Out of all this came a literary woman and a novelist (novels were originally seen as way below the salt, even contemptible, suitable only for women) whose prose was to clarify the England of that Enlightenment /Romantic era to a crystalline standard never achieved before and rarely since. Jane Austen, without a single mission statement, came to rule English. Her gifts for description, for conversation, narrative, the sound of her words on the inner ear, to all these gifts English gave of its best and the Jane Austen style was and is a new highroad opened up in this journey.

Novel reading was taking off in the late eighteenth and nineteenth centuries with the private circulating library, which put expensive books into people's hands for a small hire charge. As the nineteenth century rolled on, literacy grew, education spread, books became cheaper, novels increasingly popular and the novel itself, as emphasised severely by Jane Austen herself, came to be seen as a form in which wit, brilliance, depth and variety could find expression every bit as impressive as could be found in the more established forms of poetry and drama. The novel became the benchmark for good English. Dr. Johnson would never have believed it. It was “only a novel!”

That disparaging phrase comes from
Northanger Abbey.
It is early in the book, when Catherine and Isabella have become close friends, doing everything together, meeting even

in defiance of wet and dirt, and shut themselves up, to read novels together. Yes, novels; — for I will not adopt that ungenerous and impolitic custom, so common with novel writers, of degrading by their contemptuous censure the very performances, to the number of which they are themselves adding — joining with their greatest enemies in bestowing the harshest epithets on such works, and scarcely ever permitting them to be read by their heroine, who, if she accidentally take up a novel, is sure to turn over its insipid pages with disgust. Alas! if the heroine of one novel be not patronized by the heroine of another, from whom can she expect protection and regard? I cannot approve of it . . . And while the abilities of the nine-hundredth abridger of the History of England, or of the man who collects and publishes in a volume some dozen lines of Milton, Pope, and Prior, with a paper from the Spectator, and a chapter from Sterne, are eulogized by a thousand pens, — there seems almost a general wish of decrying the capacity and undervaluing the labour of the novelist, and of slighting the performances which have only genius, wit, and taste to recommend them. “I am no novel reader — I seldom look into novels — Do not imagine that
I
often read novels — It is really very well for a novel.” — Such is the common cant. — “And what are you reading, Miss” — “Oh! it is only a novel!” replies the young lady; while she lays down her book with affected indifference, or momentary shame. “It is only Cecilia, or Camilla, or Belinda”; or, in short, only some work in which the greatest powers of the mind are displayed, in which the most thorough knowledge of human nature, the happiest delineation of its varieties, the liveliest effusions of wit and humour are conveyed to the world in the best chosen language.
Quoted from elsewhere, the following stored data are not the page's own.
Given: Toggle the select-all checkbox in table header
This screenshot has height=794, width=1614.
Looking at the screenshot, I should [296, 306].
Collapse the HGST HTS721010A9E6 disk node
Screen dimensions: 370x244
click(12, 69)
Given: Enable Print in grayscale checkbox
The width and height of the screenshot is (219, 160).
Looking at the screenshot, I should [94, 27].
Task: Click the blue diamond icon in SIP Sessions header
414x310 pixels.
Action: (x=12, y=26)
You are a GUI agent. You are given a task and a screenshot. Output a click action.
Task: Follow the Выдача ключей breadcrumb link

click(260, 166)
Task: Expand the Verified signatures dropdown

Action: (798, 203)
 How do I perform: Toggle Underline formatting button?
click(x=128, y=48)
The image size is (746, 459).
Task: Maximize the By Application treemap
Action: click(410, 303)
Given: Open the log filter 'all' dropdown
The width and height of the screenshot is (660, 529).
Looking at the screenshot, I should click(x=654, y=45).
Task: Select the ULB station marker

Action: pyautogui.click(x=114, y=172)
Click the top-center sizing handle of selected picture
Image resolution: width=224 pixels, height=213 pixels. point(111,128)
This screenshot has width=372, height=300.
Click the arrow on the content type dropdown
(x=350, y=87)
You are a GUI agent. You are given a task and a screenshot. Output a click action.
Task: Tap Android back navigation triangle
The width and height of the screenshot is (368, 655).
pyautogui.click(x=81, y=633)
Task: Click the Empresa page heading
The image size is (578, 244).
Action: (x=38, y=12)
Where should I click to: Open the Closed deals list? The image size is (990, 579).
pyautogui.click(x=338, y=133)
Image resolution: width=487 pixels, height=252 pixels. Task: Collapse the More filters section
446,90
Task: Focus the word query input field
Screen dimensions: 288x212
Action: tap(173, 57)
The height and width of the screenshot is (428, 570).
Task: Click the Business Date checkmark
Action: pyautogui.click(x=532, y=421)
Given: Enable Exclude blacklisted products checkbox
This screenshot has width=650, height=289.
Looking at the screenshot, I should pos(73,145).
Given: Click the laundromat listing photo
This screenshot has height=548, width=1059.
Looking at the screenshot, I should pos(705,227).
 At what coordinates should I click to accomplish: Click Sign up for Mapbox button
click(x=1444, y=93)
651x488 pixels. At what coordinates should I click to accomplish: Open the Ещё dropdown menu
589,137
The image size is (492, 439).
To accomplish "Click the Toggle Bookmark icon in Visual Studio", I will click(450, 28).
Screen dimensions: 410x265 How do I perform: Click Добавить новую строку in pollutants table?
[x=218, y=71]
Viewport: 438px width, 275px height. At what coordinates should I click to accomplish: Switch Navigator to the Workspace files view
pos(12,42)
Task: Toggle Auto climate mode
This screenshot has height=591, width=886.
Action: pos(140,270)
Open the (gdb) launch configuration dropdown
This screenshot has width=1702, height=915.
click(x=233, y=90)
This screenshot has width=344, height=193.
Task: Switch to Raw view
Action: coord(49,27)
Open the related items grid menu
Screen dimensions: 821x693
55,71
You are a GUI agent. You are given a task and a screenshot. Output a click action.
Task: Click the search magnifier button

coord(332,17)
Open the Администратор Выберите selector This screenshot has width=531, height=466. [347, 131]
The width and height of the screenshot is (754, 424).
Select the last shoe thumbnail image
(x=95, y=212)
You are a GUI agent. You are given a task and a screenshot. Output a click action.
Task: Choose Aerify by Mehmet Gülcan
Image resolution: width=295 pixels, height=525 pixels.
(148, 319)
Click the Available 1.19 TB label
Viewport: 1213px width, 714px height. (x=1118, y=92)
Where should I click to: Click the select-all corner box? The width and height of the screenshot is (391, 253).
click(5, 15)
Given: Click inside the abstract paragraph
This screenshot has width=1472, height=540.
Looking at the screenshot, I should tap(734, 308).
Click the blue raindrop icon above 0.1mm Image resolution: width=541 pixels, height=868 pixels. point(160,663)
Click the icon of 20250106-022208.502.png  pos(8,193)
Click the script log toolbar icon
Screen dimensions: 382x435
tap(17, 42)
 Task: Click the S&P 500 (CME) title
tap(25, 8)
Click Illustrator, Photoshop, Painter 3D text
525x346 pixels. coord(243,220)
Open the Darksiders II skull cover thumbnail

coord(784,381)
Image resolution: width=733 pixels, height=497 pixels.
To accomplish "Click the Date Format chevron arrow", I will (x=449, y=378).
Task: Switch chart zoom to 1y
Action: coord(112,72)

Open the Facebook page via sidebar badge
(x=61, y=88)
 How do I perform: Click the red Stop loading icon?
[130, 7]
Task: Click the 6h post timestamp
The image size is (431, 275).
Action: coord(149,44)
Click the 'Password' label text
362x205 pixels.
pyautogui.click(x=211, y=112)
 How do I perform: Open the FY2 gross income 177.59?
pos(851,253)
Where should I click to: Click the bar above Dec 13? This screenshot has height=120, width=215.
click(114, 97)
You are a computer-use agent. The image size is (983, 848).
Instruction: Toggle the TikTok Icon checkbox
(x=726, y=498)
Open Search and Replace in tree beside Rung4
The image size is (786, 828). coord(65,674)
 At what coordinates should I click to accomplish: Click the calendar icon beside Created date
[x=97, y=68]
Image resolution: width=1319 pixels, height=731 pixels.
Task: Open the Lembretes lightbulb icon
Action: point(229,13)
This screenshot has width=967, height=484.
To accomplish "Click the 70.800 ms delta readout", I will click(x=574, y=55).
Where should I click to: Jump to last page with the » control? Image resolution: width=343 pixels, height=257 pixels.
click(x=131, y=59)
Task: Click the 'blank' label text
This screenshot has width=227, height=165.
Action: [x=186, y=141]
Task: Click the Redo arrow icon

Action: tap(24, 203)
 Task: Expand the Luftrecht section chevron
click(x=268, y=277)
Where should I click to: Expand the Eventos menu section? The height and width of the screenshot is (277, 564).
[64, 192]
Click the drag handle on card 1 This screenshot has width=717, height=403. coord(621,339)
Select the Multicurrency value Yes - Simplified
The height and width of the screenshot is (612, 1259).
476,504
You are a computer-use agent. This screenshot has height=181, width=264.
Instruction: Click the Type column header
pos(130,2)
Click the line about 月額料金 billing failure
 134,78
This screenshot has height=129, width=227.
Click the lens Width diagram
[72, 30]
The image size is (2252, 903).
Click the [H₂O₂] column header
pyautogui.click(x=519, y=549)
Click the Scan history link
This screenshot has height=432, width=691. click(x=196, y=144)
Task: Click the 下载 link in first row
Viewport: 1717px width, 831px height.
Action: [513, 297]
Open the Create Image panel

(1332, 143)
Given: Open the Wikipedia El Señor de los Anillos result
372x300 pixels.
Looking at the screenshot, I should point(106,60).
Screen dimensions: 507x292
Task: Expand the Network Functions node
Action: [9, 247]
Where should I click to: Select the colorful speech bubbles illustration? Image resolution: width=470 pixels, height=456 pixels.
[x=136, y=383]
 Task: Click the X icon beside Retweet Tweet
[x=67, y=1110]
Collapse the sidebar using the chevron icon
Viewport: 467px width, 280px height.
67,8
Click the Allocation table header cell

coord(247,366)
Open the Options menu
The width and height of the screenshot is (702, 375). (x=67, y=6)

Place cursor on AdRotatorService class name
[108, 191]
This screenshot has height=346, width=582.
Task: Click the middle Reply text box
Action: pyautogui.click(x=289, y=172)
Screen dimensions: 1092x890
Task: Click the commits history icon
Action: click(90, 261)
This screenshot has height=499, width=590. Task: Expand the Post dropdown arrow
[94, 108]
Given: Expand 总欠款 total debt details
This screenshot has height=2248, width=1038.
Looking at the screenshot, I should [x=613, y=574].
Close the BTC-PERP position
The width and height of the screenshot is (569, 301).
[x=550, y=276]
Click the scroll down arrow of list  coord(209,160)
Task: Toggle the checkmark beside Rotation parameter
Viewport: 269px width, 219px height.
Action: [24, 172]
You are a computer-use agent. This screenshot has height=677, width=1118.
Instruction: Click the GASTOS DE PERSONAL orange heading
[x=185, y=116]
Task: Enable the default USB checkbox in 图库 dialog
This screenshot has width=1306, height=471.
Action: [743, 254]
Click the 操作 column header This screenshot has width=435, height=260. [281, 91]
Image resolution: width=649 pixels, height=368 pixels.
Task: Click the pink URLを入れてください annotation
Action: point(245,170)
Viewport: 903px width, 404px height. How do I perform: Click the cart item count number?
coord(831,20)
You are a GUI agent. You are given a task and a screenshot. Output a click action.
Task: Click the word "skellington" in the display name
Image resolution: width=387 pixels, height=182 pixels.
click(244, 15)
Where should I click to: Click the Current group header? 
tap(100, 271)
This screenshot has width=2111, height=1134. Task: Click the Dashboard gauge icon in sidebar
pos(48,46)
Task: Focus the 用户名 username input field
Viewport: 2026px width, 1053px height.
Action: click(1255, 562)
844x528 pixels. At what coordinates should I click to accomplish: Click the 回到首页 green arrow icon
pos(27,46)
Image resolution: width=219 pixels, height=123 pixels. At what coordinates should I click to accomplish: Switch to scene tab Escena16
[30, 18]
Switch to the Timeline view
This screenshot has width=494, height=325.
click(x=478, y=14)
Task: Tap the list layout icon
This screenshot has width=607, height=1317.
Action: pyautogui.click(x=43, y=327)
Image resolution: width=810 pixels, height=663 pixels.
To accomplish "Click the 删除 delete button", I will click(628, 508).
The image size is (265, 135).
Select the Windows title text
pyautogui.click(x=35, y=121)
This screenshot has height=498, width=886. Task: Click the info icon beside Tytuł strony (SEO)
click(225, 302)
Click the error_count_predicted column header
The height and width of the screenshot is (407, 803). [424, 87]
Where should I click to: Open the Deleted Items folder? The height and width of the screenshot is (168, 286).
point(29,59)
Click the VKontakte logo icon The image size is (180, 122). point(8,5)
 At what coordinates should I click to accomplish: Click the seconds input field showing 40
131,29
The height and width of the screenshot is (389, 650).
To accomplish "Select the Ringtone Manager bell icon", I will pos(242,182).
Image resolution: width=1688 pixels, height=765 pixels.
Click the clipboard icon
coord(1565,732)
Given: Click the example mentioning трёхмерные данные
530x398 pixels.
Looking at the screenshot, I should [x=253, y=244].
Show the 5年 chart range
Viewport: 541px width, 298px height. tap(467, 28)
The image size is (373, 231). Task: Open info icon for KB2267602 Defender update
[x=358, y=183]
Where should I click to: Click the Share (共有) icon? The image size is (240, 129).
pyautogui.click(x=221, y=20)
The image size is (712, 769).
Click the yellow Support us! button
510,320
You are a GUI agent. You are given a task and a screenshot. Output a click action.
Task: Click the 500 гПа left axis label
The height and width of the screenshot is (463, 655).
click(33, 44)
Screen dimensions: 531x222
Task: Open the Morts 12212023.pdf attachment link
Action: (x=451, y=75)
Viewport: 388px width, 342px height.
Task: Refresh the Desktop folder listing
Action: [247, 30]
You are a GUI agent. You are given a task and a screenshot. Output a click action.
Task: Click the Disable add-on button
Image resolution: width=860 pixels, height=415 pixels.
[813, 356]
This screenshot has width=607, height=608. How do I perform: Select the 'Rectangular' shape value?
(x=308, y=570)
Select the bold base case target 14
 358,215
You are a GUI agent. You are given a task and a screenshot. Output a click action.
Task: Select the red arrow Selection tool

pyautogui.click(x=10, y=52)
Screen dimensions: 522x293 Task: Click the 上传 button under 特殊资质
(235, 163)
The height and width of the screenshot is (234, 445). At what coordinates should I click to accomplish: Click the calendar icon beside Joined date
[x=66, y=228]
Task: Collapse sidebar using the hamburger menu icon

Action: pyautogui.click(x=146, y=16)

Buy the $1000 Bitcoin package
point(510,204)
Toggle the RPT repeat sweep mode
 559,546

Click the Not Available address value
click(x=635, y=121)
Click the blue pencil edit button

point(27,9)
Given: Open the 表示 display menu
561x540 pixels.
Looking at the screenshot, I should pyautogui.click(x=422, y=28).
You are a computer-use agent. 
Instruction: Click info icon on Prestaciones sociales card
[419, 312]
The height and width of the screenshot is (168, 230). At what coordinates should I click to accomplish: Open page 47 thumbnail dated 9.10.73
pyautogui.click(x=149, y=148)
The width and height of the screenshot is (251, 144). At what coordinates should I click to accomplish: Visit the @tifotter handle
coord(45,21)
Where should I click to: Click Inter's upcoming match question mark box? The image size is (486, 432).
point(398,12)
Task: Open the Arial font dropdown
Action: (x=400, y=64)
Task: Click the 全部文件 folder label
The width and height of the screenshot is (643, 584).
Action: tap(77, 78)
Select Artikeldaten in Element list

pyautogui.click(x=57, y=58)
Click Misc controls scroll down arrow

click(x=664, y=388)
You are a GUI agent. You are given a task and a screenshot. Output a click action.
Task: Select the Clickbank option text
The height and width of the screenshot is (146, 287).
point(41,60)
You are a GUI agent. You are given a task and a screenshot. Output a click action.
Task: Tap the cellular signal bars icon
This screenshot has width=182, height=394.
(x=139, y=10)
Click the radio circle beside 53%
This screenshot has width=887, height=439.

Just as poetry in the Elizabethan Age had been enlisted to fructify the language, novels now took on that purpose. As the written word grew increasingly important, it is not impossible, I think, that the most devoted novel readers, women, who would also be those most likely to teach English to the young, would find in works by Jane Austen, the ideal and the model. An unofficial academy of language was developed through the novel, I believe, which had an effect on styles and speech and writing as great if not greater than that of Swift or Johnson or Sheridan.

But even Jane Austen has her limitations. The language of the streets is kept firmly outside the Austen door; the language of bodily parts was not allowed in the Austen parks; in her own way, Jane Austen was every bit as masterful and controlling as the men whom time has seen her surpass. Her own proper and correct use of English has permeated the minds and sensibilities of hundreds of thousands of her readers, a number of whom carried into their own novels the unspoken but clear and rigid rules of what did and did not do in expression as in behaviour. Swear words would never do. No one is called a son of a bitch; no one is told to bugger off.